Stored items
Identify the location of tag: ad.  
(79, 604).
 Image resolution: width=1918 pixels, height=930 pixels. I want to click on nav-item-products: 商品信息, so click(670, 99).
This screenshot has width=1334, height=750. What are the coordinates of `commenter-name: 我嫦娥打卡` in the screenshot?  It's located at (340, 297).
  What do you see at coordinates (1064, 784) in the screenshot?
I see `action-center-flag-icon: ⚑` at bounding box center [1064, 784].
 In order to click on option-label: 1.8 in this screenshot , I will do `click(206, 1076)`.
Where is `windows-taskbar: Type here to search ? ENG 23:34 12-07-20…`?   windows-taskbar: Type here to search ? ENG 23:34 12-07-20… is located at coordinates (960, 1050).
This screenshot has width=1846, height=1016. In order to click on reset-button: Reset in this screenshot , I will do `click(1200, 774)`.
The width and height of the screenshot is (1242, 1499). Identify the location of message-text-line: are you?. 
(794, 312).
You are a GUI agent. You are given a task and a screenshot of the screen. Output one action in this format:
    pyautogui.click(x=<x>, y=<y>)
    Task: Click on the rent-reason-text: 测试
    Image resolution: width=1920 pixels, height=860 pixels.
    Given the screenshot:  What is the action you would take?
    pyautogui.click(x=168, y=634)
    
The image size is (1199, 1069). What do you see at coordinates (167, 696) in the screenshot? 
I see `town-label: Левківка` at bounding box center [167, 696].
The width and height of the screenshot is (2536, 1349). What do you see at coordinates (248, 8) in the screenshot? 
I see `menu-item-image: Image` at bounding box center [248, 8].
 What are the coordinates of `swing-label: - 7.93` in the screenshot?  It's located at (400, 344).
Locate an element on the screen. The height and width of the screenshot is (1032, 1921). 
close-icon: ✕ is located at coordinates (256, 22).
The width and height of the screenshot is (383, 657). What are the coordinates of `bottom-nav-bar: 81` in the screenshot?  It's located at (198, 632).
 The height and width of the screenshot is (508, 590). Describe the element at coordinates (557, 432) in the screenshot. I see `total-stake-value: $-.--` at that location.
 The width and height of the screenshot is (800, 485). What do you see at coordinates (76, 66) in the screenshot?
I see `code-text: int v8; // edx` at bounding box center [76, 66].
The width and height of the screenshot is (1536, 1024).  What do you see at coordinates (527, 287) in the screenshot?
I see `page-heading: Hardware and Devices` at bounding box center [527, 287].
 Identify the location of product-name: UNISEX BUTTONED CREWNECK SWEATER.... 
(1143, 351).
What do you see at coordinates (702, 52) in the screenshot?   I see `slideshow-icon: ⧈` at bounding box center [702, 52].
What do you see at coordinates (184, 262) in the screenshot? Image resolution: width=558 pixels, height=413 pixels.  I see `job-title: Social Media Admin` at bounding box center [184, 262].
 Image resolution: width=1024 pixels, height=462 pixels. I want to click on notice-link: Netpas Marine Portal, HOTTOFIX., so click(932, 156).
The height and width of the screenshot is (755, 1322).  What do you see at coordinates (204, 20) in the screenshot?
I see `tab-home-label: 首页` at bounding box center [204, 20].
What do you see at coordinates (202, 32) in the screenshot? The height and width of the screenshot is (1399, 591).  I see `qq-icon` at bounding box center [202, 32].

• Task directions
Copy out every line of the records above, unchanged and in order, from the first line to the last.

• Reply
Identify the location of tag: ad.  
(79, 604).
 Image resolution: width=1918 pixels, height=930 pixels. I want to click on nav-item-products: 商品信息, so click(670, 99).
This screenshot has width=1334, height=750. What are the coordinates of `commenter-name: 我嫦娥打卡` in the screenshot?  It's located at (340, 297).
  What do you see at coordinates (1064, 784) in the screenshot?
I see `action-center-flag-icon: ⚑` at bounding box center [1064, 784].
 In order to click on option-label: 1.8 in this screenshot , I will do `click(206, 1076)`.
Where is `windows-taskbar: Type here to search ? ENG 23:34 12-07-20…`?   windows-taskbar: Type here to search ? ENG 23:34 12-07-20… is located at coordinates (960, 1050).
This screenshot has width=1846, height=1016. In order to click on reset-button: Reset in this screenshot , I will do `click(1200, 774)`.
The width and height of the screenshot is (1242, 1499). Identify the location of message-text-line: are you?. 
(794, 312).
You are a GUI agent. You are given a task and a screenshot of the screen. Output one action in this format:
    pyautogui.click(x=<x>, y=<y>)
    Task: Click on the rent-reason-text: 测试
    Image resolution: width=1920 pixels, height=860 pixels.
    Given the screenshot:  What is the action you would take?
    pyautogui.click(x=168, y=634)
    
The image size is (1199, 1069). What do you see at coordinates (167, 696) in the screenshot? 
I see `town-label: Левківка` at bounding box center [167, 696].
The width and height of the screenshot is (2536, 1349). What do you see at coordinates (248, 8) in the screenshot? 
I see `menu-item-image: Image` at bounding box center [248, 8].
 What are the coordinates of `swing-label: - 7.93` in the screenshot?  It's located at (400, 344).
Locate an element on the screen. The height and width of the screenshot is (1032, 1921). 
close-icon: ✕ is located at coordinates (256, 22).
The width and height of the screenshot is (383, 657). What are the coordinates of `bottom-nav-bar: 81` in the screenshot?  It's located at (198, 632).
 The height and width of the screenshot is (508, 590). Describe the element at coordinates (557, 432) in the screenshot. I see `total-stake-value: $-.--` at that location.
 The width and height of the screenshot is (800, 485). What do you see at coordinates (76, 66) in the screenshot?
I see `code-text: int v8; // edx` at bounding box center [76, 66].
The width and height of the screenshot is (1536, 1024).  What do you see at coordinates (527, 287) in the screenshot?
I see `page-heading: Hardware and Devices` at bounding box center [527, 287].
 Identify the location of product-name: UNISEX BUTTONED CREWNECK SWEATER.... 
(1143, 351).
What do you see at coordinates (702, 52) in the screenshot?   I see `slideshow-icon: ⧈` at bounding box center [702, 52].
What do you see at coordinates (184, 262) in the screenshot? Image resolution: width=558 pixels, height=413 pixels.  I see `job-title: Social Media Admin` at bounding box center [184, 262].
 Image resolution: width=1024 pixels, height=462 pixels. I want to click on notice-link: Netpas Marine Portal, HOTTOFIX., so click(932, 156).
The height and width of the screenshot is (755, 1322).  What do you see at coordinates (204, 20) in the screenshot?
I see `tab-home-label: 首页` at bounding box center [204, 20].
What do you see at coordinates (202, 32) in the screenshot? The height and width of the screenshot is (1399, 591).  I see `qq-icon` at bounding box center [202, 32].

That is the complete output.